In a bid to try and “heal social divisions”, MP’s in the UK have urged major supermarkets to introduce a small charge to customers when using self-checkout machines.

The report was put together by a panel looking at social integration. They have recommended that, in order to try and deal with the problems caused by a lack of social interactions, there should be a charge of 1p to use automated machines in supermarkets.

In addition to this, it could raise millions of pounds, which the panel say could be put towards funding community projects and charities.

One of the report authors, Alex Smith, founder of The Cares Family charity said:  “The thinking behind this idea is that some of the technological changes we are seeing sweep through our society may bring major efficiencies and cost savings, but that these can come at the expense of valuable everyday human contact.”

“If this is the case, then it might make sense to see if a fraction of those cost savings can be captured to put back into initiatives that support greater social interaction, in this case greater intergenerational connection. The APPG’s calculations suggest this policy might yield upwards of £20 million per year to strengthen intergenerational projects.”

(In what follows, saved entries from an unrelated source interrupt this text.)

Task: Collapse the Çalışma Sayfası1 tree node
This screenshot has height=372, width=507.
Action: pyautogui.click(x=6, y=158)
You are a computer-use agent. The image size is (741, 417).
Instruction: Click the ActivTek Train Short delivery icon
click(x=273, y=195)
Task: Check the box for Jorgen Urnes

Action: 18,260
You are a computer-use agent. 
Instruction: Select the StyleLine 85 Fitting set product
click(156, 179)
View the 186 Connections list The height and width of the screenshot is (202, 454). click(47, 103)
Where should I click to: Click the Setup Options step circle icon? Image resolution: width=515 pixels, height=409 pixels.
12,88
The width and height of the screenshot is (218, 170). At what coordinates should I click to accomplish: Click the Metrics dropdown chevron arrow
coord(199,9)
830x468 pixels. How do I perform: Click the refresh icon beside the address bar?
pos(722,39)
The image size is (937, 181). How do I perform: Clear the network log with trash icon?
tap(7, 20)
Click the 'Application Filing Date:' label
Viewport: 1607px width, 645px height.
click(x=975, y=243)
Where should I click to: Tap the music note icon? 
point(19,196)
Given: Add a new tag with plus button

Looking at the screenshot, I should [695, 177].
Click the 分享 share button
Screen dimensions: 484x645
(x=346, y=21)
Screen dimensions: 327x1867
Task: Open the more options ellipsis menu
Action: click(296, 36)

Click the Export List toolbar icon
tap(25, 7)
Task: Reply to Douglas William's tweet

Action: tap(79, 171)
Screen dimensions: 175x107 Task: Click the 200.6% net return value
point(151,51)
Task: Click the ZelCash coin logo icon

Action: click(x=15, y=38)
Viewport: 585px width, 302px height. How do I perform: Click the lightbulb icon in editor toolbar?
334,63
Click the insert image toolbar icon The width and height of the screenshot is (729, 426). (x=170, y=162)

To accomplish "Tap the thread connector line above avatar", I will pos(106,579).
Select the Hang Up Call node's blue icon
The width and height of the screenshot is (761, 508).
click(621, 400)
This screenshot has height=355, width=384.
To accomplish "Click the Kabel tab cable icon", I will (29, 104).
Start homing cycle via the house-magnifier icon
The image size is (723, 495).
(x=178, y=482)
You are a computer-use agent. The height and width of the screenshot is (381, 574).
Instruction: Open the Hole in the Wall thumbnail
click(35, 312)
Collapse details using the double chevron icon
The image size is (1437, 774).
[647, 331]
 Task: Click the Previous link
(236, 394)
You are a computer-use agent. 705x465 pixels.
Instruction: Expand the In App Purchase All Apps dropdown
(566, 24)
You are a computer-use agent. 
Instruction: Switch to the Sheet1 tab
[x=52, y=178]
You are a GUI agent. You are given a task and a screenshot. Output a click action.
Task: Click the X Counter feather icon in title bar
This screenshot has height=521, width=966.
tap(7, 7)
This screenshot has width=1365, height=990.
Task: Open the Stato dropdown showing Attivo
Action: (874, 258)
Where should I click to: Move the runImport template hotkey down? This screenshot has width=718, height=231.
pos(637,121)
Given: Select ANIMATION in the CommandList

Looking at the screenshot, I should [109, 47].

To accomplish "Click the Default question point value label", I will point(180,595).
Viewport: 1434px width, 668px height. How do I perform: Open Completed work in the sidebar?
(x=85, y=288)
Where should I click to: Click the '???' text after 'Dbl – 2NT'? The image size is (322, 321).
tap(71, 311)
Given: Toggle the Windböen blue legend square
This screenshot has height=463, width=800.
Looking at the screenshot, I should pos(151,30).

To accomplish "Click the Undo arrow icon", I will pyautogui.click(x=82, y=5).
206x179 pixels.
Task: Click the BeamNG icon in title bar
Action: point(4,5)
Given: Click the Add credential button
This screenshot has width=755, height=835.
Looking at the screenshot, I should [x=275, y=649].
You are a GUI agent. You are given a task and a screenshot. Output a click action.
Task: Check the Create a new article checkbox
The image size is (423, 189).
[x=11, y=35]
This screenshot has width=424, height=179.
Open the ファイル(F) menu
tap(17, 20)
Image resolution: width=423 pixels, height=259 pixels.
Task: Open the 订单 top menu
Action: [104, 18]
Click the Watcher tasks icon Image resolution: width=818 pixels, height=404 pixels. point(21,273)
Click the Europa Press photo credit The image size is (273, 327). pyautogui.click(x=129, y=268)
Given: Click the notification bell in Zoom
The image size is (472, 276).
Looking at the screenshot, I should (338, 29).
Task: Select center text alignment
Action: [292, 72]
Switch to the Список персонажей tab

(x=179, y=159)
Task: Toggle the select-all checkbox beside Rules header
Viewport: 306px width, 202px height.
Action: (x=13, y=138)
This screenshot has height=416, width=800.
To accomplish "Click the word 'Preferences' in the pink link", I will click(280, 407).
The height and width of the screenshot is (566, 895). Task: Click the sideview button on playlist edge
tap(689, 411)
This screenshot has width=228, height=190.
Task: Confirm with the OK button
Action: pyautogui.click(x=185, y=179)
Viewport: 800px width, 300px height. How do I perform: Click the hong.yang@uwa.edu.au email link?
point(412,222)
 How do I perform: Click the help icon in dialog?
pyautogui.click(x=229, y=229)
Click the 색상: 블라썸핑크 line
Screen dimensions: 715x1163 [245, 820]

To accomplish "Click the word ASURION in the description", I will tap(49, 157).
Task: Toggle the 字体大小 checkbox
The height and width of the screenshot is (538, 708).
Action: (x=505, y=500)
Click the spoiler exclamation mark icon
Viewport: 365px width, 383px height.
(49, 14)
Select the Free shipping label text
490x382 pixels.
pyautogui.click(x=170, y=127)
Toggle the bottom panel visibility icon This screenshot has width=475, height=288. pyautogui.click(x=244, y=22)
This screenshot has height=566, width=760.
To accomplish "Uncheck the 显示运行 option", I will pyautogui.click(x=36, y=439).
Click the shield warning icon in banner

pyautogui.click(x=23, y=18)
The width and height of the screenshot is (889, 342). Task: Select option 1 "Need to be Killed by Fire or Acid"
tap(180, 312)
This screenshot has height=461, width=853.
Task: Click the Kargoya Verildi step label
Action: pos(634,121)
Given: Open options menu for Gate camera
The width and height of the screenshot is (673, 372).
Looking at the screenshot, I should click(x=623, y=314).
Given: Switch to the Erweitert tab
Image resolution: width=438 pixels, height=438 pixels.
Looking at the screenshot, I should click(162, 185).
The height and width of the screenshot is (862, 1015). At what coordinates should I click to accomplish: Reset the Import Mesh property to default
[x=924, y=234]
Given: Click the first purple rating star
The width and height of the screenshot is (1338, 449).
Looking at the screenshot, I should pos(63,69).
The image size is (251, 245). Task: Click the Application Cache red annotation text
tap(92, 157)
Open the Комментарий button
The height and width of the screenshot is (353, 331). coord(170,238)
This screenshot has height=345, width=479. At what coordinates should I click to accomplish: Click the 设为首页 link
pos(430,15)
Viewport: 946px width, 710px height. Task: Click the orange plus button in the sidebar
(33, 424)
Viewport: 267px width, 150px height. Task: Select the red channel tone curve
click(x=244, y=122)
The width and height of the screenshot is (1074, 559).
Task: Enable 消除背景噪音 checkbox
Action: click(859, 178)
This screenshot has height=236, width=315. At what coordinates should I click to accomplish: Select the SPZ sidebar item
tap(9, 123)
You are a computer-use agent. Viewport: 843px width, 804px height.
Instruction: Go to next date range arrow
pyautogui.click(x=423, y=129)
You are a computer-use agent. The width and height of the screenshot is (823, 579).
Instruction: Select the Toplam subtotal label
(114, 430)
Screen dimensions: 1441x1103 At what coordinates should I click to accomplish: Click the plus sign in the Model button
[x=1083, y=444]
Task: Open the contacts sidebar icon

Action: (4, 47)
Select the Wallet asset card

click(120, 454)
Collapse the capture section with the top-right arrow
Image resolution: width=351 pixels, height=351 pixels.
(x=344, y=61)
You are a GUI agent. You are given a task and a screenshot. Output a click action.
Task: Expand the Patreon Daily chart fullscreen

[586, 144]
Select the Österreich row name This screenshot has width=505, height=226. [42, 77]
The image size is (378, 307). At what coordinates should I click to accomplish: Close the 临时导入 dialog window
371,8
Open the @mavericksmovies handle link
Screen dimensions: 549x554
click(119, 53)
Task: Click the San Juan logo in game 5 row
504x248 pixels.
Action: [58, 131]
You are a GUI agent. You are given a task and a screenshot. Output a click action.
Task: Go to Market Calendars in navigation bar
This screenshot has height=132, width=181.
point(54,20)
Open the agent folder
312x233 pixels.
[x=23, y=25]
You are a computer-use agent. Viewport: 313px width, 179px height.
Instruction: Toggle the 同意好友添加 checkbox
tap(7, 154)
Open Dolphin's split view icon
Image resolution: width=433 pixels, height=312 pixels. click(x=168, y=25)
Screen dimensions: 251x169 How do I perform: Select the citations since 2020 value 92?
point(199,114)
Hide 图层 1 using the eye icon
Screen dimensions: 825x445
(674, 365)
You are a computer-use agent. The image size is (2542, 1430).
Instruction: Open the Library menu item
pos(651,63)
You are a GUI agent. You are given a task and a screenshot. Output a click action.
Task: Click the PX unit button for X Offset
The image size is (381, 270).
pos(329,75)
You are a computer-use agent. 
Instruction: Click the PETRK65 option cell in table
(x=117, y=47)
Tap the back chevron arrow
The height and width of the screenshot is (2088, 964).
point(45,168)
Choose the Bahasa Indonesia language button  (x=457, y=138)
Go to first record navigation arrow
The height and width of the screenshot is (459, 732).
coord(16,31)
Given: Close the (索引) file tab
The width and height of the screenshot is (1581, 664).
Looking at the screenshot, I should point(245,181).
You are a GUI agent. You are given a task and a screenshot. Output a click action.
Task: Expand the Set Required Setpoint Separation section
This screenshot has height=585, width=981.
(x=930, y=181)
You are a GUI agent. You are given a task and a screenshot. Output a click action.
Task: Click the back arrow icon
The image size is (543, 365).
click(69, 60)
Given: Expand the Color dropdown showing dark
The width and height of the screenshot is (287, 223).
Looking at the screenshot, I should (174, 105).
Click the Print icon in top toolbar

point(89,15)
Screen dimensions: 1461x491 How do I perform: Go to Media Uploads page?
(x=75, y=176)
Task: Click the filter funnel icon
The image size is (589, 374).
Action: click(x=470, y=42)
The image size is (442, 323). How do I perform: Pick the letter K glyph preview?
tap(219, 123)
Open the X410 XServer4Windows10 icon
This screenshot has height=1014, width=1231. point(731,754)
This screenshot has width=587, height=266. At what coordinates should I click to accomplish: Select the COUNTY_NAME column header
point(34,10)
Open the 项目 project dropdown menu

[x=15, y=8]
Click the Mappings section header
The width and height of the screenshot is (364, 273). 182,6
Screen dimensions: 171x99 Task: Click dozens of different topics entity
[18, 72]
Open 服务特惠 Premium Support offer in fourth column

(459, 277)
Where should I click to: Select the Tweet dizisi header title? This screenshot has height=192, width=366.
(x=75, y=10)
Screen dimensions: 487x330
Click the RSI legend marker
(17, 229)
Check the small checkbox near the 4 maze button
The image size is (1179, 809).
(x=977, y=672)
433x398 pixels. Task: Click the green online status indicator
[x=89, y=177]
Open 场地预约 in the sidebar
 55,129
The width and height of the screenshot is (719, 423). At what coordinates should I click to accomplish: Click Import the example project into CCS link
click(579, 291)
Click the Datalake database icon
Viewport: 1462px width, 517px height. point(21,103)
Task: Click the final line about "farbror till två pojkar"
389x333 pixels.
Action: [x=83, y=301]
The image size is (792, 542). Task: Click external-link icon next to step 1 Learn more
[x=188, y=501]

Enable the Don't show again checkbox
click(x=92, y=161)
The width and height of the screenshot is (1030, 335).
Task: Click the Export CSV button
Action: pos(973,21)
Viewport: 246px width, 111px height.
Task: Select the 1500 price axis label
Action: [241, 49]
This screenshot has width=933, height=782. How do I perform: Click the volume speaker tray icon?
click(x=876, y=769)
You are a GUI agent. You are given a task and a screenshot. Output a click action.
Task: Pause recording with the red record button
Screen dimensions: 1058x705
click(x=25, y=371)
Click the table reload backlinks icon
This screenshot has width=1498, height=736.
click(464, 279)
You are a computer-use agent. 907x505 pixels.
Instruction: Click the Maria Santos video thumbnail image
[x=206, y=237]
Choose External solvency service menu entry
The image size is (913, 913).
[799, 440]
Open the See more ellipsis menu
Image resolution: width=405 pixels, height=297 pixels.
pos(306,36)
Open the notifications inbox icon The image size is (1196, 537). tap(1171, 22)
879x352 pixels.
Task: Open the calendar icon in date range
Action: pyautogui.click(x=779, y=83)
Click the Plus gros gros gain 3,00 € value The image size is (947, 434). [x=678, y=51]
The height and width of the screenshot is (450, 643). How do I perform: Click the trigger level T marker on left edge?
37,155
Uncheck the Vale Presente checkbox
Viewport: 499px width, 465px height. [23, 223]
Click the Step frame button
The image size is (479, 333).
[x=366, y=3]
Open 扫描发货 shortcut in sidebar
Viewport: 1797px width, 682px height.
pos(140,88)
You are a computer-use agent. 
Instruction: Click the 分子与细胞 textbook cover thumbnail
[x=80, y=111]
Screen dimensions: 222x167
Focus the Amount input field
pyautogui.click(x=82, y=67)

However, critics argue that it’s unfair to penalise shoppers for using the self-checkouts. Also, they say that it would effectively be a tax for using the supermarket and that the government should find other ways to fund local projects and offer social support.

Despite this, it has had a lot of support, especially since, as noted in the paper, self-checkouts have had a negative impact on human relationships and many groups have suffered.

For instance, many elderly people struggle to use the machines, and therefore have been discouraged from using supermarkets at all. The charge could encourage more shoppers to use manned checkouts, and supermarkets would then keep more open.

The report added, “It is imperative that we act now to foster stronger ties between different age groups, given the political and social challenges that the UK faces. Brexit has demonstrated the need to strengthen ties between different generations so that we can face big national challenges together rather than apart.”

“And with an increasing amount of evidence pointing to the high levels of loneliness experienced by people of all ages in the UK, building meaningful connections across generations should be seen as vital for the wellbeing of all of us.”